= Pamela Mala Sinha =

Canadian actress and playwright

Pamela Mala Sinha is a Canadian actress and playwright. She is most noted for her 2012 one-woman show Crash, for which she won two Dora Mavor Moore Awards for Outstanding New Play and Outstanding Performance by a Female in a Principal Role – Play (Large Theatre). She was previously nominated as an actress in 2011 for her performance in Anusree Roy's Brothel #9.

Originally from Winnipeg, Manitoba, she wrote Crash based on her own experience having been sexually assaulted while attending theatre school in Montreal.

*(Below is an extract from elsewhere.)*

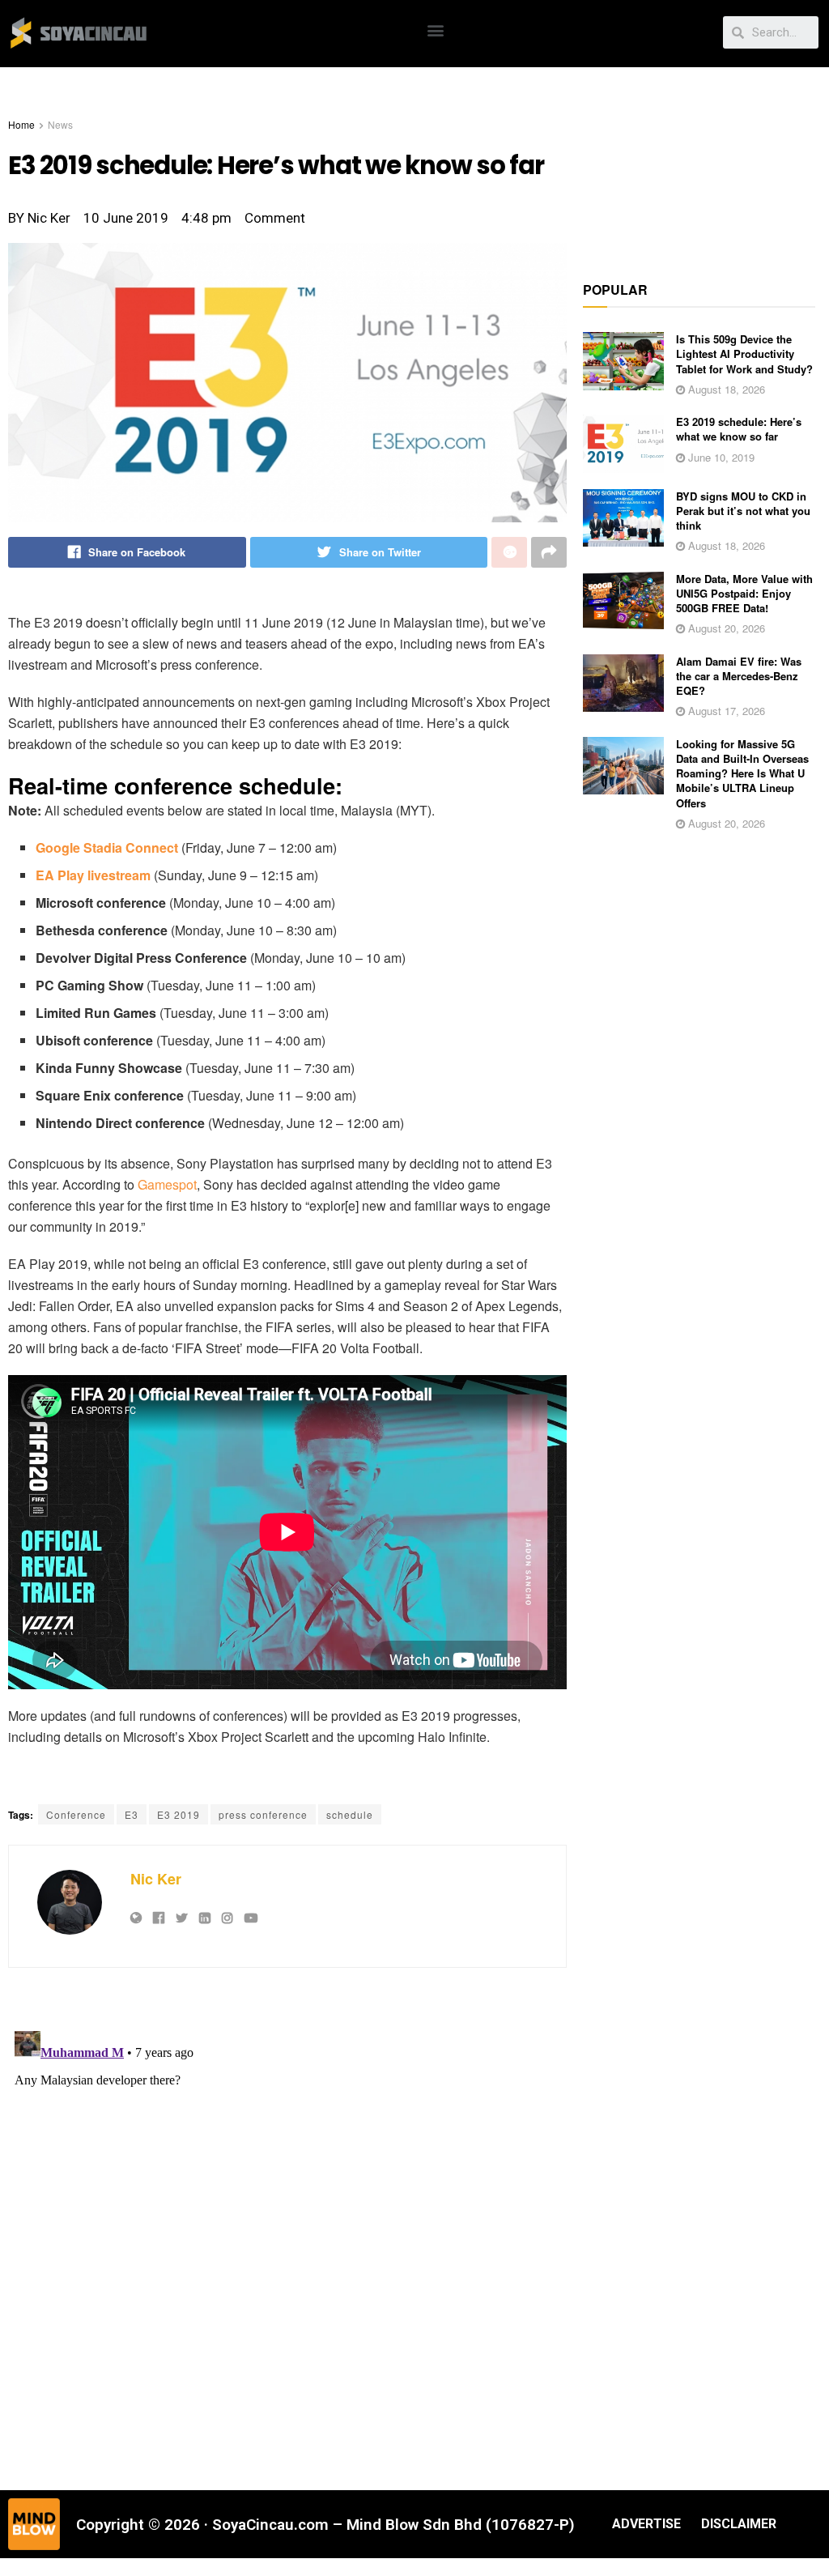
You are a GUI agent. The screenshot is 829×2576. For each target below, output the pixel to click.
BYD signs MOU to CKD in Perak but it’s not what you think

She is currently based in Toronto, Ontario.

Sinha's second theatrical play, Happy Place, premiered at the Soulpepper Theatre Company in 2015. It was subsequently adapted by Helen Shaver for the 2020 film Happy Place, for which Sinha wrote the screenplay and performs the role of Rosemary.

On television, she has had recurring and supporting roles as Wanda in Street Legal, Rani in The Newsroom, Faith Colero in Traders, and desk clerk Amira in ER. In 2024 she appeared in the theatrical film Shook.

New was shortlisted for the Governor General's Award for English-language poetry at the 2024 Governor General's Awards.